Target pointing data:
---------------

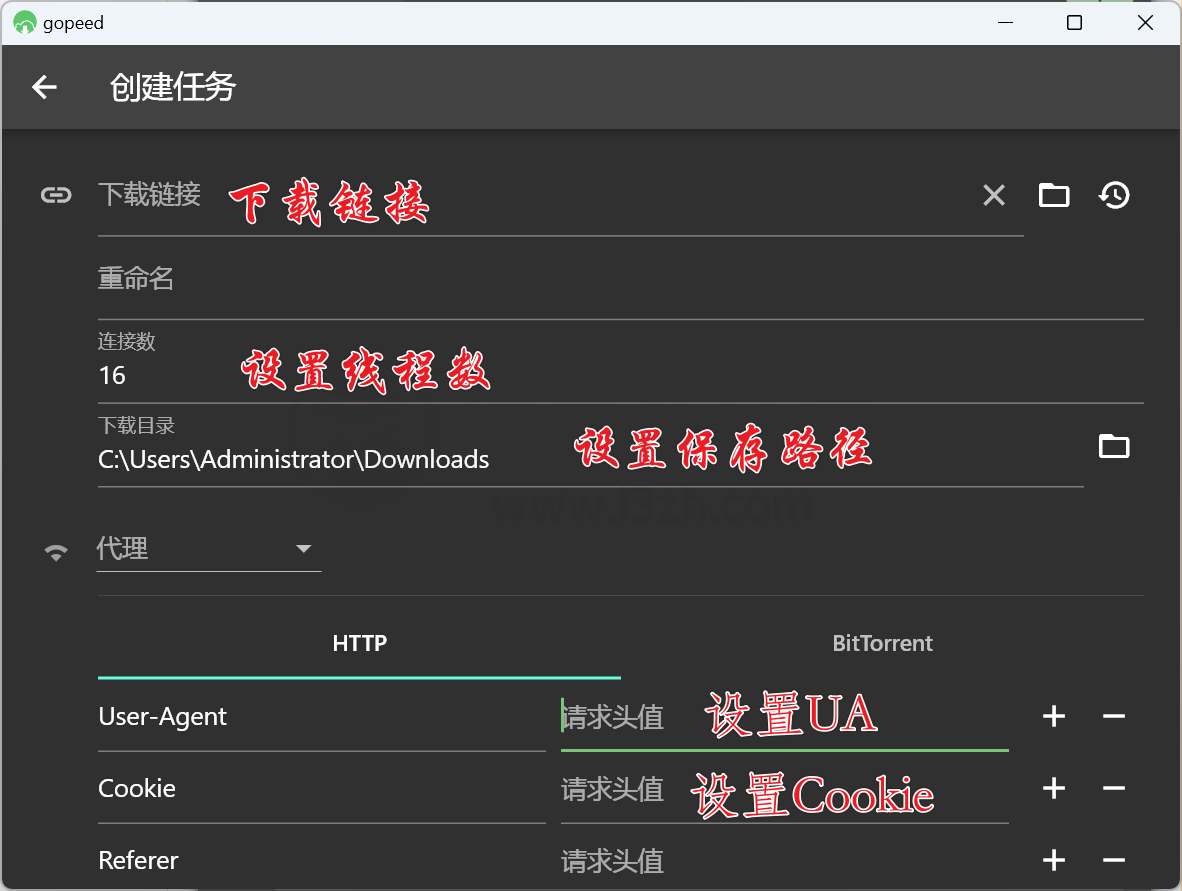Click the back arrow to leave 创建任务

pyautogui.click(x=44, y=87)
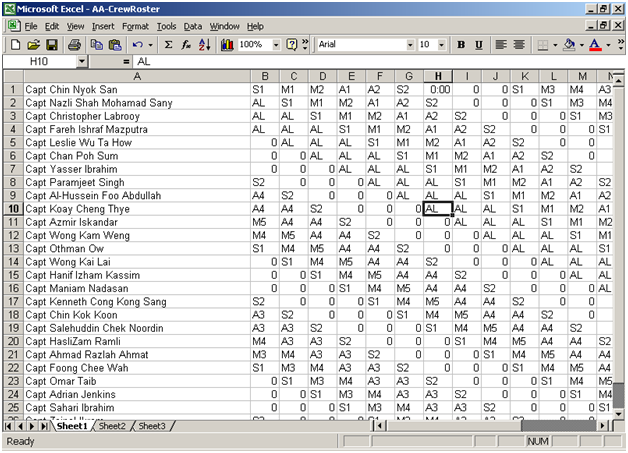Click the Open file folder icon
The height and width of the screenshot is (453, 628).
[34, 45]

---------------

* GOAL
Copy out every one of the items above word for word and line for line, leaving out the pictures.

* RESULT OF THE TASK
Click the back arrow to leave 创建任务

pyautogui.click(x=44, y=87)
Click the Open file folder icon
The height and width of the screenshot is (453, 628).
[34, 45]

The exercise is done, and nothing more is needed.